Welcome to One good showwhere the viewing highlights a newly opened exhibit at a museum and not New York City, a place we know and love that just gets a lot of attention.
One of the many reasons is that AI Slop will never replace real humans being data. When someone visits a gallery or museum, they want to encounter an image that they can change or return to. Even if artificial intelligence can one day stop putting more fingers in underground advertisements, you will never be able to create something that you can hang in your home and enjoy for many years. AI-generated art is always fast and smooth. The details that make you fall in love with the work come from the unique hand of a skilled Craftperson, preferably one with some weird mental stuff on top of that.
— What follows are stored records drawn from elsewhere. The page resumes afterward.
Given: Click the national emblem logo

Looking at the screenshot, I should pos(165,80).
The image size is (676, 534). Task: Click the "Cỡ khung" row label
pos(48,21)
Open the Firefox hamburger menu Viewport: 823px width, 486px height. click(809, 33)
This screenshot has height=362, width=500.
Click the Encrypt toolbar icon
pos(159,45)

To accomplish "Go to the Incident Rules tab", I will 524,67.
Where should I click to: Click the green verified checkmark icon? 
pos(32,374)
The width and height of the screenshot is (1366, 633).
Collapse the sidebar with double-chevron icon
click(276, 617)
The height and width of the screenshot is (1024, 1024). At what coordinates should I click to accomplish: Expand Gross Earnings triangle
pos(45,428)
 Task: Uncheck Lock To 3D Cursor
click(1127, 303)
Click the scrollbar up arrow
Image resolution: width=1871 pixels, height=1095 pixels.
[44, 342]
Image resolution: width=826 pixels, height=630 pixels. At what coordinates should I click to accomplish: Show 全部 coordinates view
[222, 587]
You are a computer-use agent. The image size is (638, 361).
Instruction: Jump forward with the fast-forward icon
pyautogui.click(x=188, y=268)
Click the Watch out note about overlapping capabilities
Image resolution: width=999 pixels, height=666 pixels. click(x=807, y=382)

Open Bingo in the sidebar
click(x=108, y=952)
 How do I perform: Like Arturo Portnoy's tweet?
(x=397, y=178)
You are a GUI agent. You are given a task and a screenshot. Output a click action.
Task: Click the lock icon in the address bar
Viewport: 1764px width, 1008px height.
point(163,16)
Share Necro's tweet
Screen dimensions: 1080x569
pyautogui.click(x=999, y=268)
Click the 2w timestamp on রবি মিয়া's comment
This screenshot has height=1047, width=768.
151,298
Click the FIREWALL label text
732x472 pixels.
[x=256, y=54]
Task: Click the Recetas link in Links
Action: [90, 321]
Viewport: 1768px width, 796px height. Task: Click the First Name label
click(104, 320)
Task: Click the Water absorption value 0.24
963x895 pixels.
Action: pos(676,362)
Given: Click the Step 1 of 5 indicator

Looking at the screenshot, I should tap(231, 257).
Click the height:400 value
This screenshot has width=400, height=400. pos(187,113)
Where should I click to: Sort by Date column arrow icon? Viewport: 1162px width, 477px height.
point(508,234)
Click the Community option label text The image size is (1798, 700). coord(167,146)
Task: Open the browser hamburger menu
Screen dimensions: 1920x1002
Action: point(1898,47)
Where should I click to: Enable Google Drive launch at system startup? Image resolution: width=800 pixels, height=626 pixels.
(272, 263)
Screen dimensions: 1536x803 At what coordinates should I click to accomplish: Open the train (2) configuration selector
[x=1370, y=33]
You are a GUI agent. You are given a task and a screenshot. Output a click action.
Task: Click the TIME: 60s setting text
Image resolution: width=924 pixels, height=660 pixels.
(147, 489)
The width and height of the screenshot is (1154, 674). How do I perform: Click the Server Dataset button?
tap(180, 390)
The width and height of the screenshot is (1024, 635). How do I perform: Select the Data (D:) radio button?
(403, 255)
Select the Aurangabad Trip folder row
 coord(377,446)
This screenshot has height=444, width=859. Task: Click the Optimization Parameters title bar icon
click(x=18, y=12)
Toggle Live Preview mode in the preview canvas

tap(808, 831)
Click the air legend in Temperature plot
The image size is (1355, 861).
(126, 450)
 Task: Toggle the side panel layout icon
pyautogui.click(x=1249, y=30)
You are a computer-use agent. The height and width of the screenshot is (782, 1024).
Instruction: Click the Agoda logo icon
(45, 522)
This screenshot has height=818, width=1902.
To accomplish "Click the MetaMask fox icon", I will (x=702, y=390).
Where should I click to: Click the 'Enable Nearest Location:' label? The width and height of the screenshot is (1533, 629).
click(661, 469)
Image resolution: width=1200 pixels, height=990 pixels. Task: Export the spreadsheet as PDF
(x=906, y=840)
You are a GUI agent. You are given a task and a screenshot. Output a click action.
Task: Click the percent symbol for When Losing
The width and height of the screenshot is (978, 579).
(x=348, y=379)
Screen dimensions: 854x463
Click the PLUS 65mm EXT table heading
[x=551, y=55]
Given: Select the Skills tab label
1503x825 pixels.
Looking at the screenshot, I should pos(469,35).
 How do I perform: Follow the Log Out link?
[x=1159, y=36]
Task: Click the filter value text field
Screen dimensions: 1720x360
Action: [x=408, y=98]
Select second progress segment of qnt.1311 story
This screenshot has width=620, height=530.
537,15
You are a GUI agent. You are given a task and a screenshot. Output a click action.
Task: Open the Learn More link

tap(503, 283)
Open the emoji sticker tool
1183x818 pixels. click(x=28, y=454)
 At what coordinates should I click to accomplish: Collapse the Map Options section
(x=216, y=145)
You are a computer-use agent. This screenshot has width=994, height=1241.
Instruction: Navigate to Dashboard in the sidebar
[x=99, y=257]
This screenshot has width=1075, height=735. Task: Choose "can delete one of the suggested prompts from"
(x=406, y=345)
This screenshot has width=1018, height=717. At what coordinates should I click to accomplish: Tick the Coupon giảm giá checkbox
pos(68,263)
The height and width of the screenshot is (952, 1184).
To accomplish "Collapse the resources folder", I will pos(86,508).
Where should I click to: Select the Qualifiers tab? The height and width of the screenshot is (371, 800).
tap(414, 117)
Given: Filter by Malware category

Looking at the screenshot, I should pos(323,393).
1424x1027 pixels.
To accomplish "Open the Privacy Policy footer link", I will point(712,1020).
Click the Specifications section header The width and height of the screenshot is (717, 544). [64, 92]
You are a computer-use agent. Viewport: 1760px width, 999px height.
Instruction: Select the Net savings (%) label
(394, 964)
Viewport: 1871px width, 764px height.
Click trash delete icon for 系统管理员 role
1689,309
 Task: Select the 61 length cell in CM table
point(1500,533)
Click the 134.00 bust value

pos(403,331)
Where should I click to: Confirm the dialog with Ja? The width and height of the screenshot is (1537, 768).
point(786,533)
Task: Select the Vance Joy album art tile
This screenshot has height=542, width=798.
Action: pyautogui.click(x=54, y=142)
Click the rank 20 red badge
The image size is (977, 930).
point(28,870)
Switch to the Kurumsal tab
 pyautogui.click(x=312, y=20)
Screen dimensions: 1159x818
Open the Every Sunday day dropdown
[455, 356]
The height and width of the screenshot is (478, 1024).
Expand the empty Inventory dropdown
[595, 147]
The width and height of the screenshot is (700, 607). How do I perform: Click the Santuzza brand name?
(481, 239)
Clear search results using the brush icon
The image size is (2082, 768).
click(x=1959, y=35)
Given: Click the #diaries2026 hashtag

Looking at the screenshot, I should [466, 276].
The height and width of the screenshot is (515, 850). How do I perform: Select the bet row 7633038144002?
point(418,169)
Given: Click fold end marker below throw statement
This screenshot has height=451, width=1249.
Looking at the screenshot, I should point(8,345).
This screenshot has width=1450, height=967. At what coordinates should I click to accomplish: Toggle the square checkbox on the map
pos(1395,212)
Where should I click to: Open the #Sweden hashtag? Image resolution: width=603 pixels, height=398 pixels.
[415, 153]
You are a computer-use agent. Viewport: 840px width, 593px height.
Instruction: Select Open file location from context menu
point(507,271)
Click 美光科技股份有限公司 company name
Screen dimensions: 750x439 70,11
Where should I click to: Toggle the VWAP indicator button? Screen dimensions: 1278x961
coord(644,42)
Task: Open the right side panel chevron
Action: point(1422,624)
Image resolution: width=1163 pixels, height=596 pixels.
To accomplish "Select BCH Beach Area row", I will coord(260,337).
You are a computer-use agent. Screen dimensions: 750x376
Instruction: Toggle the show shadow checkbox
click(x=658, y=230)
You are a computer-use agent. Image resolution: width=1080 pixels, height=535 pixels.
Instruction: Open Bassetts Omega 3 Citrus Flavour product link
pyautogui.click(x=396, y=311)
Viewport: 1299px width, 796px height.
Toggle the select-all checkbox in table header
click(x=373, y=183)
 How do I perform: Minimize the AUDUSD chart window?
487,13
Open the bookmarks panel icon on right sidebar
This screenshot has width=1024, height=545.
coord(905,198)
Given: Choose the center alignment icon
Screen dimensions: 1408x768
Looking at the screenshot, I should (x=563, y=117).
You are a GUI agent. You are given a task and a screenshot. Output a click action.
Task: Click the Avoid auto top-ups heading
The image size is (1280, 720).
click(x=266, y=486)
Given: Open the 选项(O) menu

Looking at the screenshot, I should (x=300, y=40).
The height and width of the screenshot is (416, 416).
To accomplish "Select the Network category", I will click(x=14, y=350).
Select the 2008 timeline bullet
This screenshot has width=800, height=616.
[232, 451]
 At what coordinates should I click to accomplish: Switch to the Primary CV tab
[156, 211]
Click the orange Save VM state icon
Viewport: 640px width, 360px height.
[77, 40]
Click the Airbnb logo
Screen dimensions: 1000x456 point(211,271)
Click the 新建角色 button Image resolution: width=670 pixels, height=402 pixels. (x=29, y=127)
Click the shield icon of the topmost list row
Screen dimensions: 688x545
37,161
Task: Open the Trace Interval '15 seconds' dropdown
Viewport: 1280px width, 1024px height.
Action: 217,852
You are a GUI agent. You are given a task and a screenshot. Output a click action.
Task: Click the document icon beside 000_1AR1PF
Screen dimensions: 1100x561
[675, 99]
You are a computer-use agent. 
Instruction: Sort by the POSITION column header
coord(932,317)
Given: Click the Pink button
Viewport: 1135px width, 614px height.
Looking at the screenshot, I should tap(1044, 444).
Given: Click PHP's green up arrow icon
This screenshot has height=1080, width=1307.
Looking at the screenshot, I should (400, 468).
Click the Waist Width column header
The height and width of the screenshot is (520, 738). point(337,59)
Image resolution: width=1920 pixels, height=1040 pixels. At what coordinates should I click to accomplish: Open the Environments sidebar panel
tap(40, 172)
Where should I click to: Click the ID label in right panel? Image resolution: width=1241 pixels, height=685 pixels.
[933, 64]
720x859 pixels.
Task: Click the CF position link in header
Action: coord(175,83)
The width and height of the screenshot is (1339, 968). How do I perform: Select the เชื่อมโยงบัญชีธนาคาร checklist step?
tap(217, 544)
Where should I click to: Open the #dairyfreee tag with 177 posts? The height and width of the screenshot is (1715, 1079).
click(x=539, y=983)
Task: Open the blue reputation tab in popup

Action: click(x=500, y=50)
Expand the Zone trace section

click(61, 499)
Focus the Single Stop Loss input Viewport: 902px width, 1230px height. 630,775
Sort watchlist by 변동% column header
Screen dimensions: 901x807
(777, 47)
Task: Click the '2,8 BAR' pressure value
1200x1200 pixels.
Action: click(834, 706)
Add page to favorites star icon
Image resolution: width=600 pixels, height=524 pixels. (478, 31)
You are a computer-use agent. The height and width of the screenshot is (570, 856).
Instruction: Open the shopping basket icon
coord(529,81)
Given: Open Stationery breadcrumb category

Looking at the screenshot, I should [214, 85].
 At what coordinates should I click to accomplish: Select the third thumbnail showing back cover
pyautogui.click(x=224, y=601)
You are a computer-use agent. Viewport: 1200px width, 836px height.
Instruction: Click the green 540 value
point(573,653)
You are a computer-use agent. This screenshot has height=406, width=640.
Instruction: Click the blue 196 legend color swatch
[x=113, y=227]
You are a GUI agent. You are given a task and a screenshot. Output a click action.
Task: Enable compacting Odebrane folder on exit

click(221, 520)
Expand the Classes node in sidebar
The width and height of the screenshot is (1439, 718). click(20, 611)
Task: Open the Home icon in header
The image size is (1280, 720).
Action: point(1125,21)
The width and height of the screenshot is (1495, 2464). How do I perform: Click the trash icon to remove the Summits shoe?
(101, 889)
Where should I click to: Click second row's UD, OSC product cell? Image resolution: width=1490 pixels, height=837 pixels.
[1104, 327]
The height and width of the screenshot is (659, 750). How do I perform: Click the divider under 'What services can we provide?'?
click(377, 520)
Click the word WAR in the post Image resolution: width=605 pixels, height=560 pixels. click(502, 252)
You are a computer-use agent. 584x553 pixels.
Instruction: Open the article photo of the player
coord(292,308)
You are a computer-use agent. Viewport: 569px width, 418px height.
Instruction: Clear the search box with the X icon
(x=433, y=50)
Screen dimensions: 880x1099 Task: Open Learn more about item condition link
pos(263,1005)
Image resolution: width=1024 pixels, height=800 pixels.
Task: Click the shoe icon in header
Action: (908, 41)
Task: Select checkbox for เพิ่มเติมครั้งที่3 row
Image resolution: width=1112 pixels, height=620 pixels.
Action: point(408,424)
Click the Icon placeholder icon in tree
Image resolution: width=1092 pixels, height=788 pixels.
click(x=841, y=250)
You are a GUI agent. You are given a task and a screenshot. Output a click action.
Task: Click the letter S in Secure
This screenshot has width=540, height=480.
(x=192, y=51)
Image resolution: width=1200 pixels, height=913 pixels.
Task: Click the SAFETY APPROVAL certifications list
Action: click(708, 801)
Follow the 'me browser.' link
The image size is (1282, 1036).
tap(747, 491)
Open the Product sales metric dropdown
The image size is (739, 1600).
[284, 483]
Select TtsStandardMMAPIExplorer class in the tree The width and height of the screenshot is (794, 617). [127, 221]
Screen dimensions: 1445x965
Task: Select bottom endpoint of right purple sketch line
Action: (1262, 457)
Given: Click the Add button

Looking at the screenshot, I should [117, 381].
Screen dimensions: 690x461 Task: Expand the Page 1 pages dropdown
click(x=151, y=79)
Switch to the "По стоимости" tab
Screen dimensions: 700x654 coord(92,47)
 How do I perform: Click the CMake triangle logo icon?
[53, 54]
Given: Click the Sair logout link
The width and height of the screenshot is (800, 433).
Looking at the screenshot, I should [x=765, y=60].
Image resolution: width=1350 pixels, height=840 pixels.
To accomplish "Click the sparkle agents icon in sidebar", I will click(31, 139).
Camille Pissarro (1830-1903) wasn’t a particularly crazy person, but you always need to convince her of something when you come across her work in a local museum. The newly opened “An Honest Eye: Camille Pissarroliss’s Temperism” makes the case that the artist stands shoulder to shoulder with her crazier peers. Organized by the Denver Art Museum in collaboration with the Barberini Museum in Potsdam, Germany, the exhibition brings together more than 100 museum pieces and items from nearly 50 collections and private collections.
Pissarro was older than some of the artists to be featured in the exhibition, and the exhibition takes its name from a letter in which he told his son that he found it “faithful.” It was a logical way of looking at the world in a unified culture. Pissarro was born in what are today the Virgin Islands, which Netene Paul Cézanne later called Lucky, because there Pissarro “learned to paint without a king.” At a time when plein-air painting was evolving, he learned how to do it in Venezuela.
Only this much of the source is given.